╭──

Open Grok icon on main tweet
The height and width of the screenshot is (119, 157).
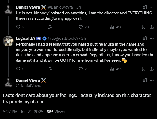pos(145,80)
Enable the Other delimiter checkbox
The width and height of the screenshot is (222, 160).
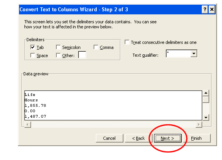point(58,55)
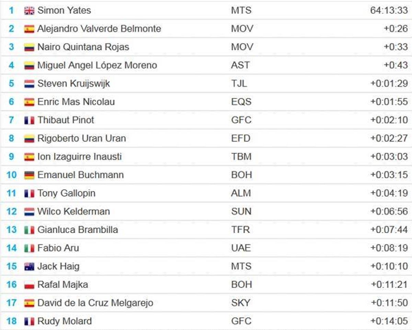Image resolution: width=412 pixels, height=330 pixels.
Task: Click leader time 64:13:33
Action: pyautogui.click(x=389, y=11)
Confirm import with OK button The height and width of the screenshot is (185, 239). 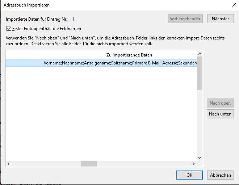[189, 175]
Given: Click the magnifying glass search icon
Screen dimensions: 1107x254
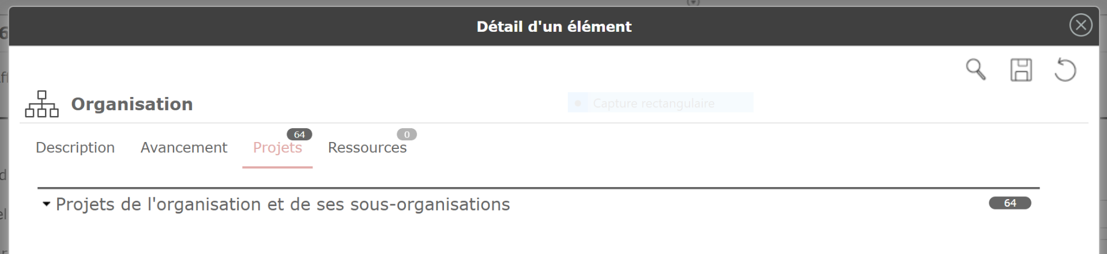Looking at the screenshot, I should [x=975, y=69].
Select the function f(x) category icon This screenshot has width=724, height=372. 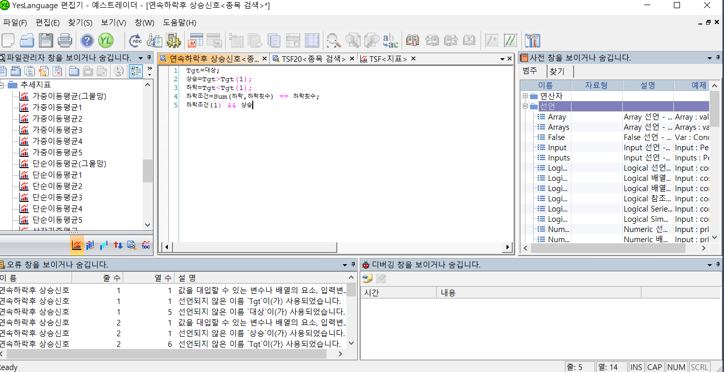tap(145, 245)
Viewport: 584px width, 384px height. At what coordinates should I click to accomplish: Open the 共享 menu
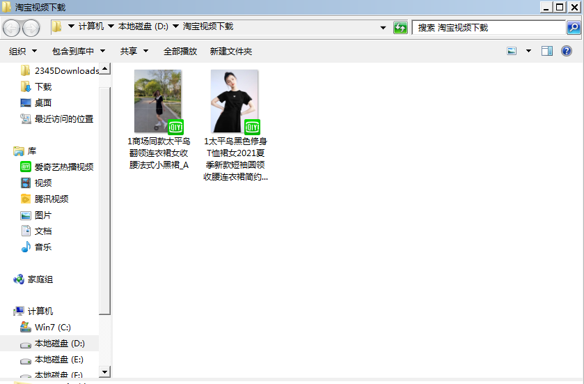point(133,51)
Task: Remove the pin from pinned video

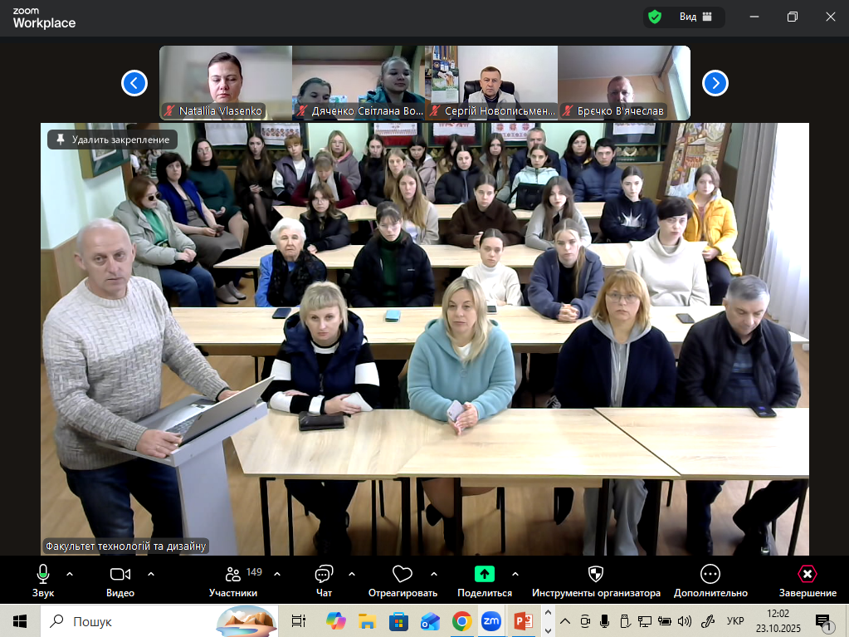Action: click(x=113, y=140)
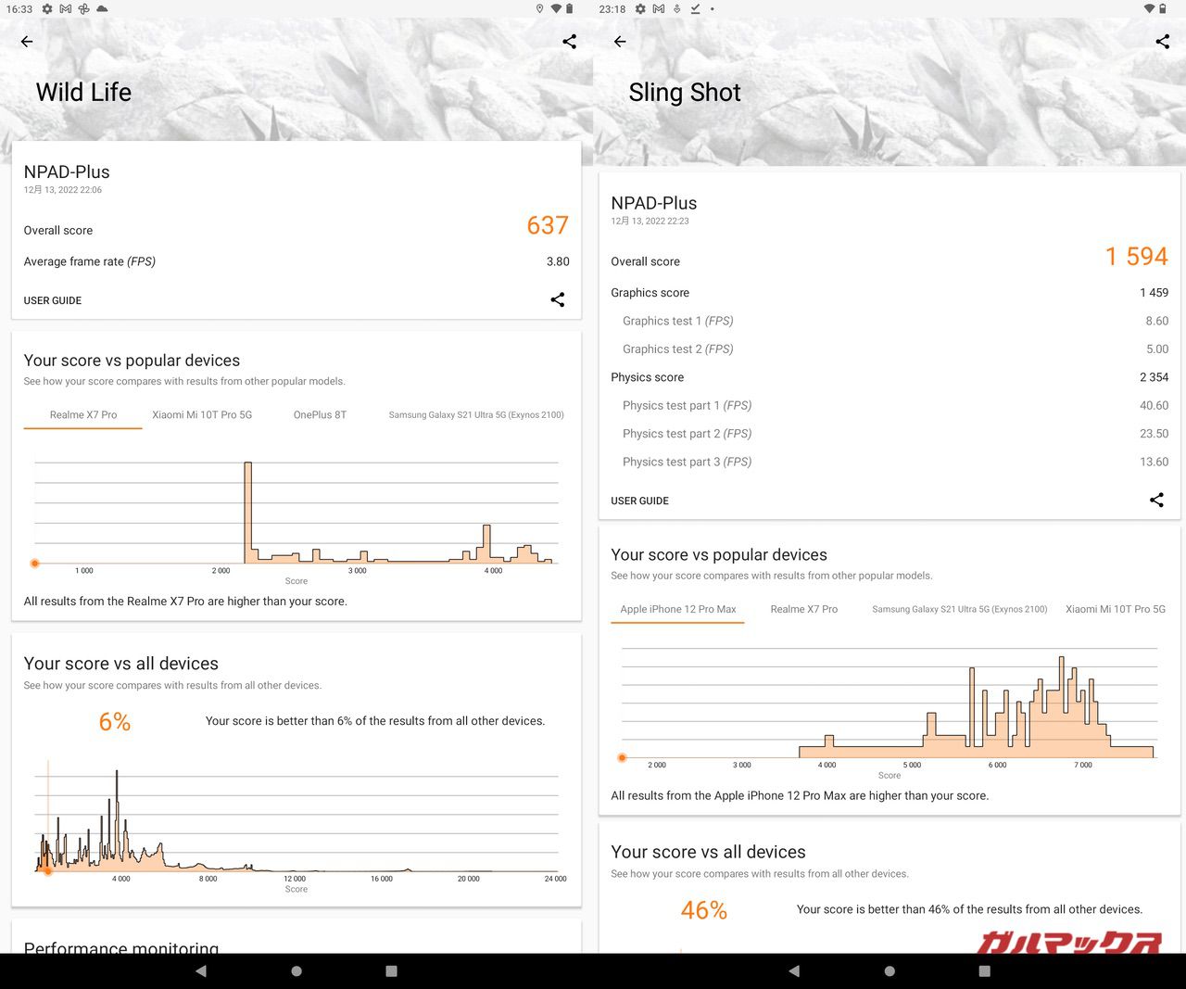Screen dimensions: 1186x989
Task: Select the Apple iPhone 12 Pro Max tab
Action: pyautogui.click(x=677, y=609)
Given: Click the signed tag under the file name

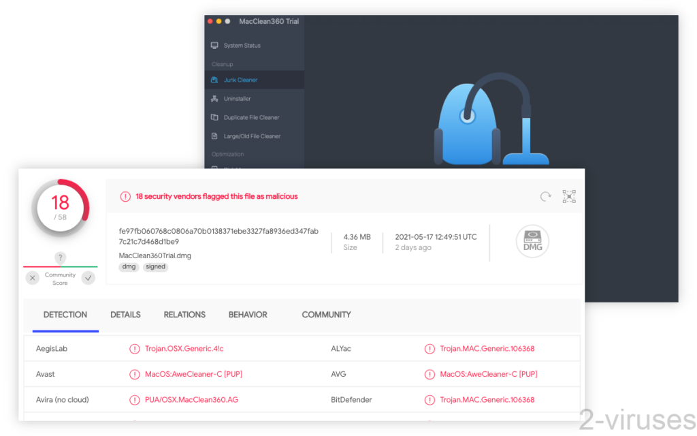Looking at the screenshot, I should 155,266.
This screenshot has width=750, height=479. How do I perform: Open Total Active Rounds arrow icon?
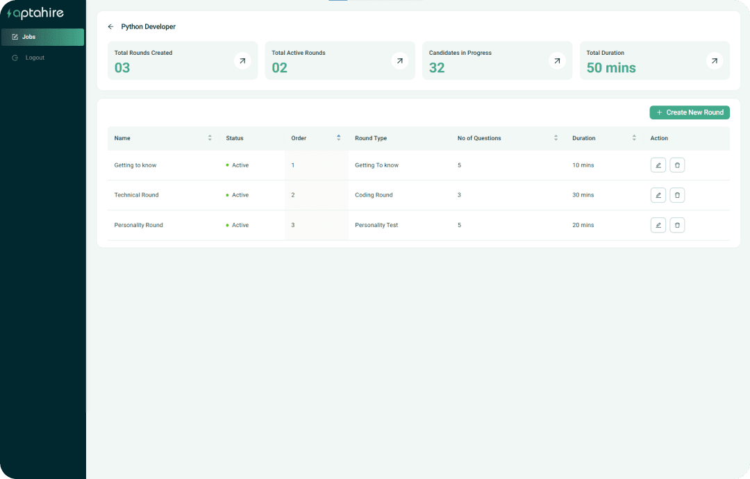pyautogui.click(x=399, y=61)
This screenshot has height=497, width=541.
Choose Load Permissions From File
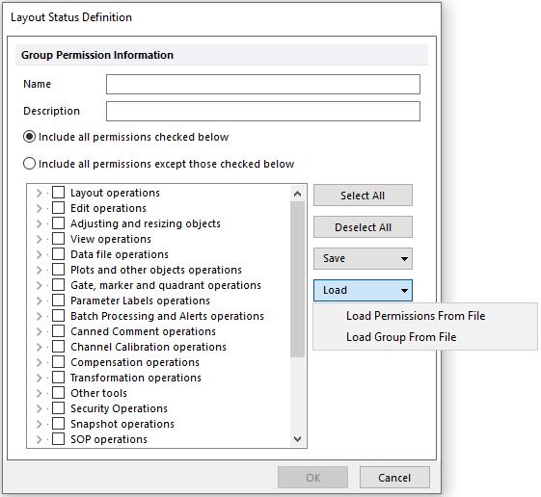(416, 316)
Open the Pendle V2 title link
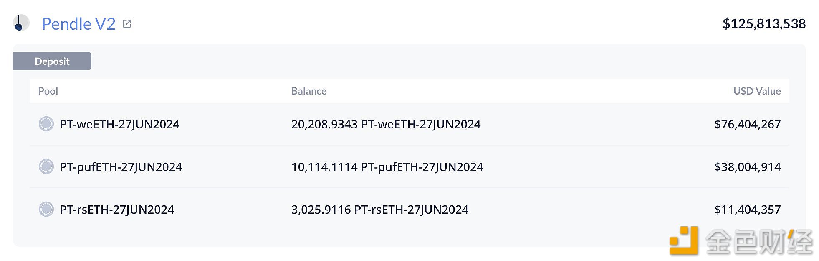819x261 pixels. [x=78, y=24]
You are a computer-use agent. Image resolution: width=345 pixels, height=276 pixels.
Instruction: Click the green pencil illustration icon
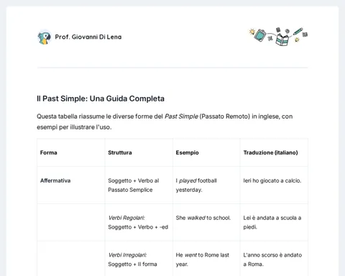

╰──

▶ _What this task involves_: Return, exactly and without extra lines, everything from the line with "You are a computer-use" through the last line of the material above, both included. Pictures must be dropped.

▶ _Finished task_:
You are a computer-use agent. Image resolution: width=345 pixels, height=276 pixels.
Instruction: Click the green pencil illustration icon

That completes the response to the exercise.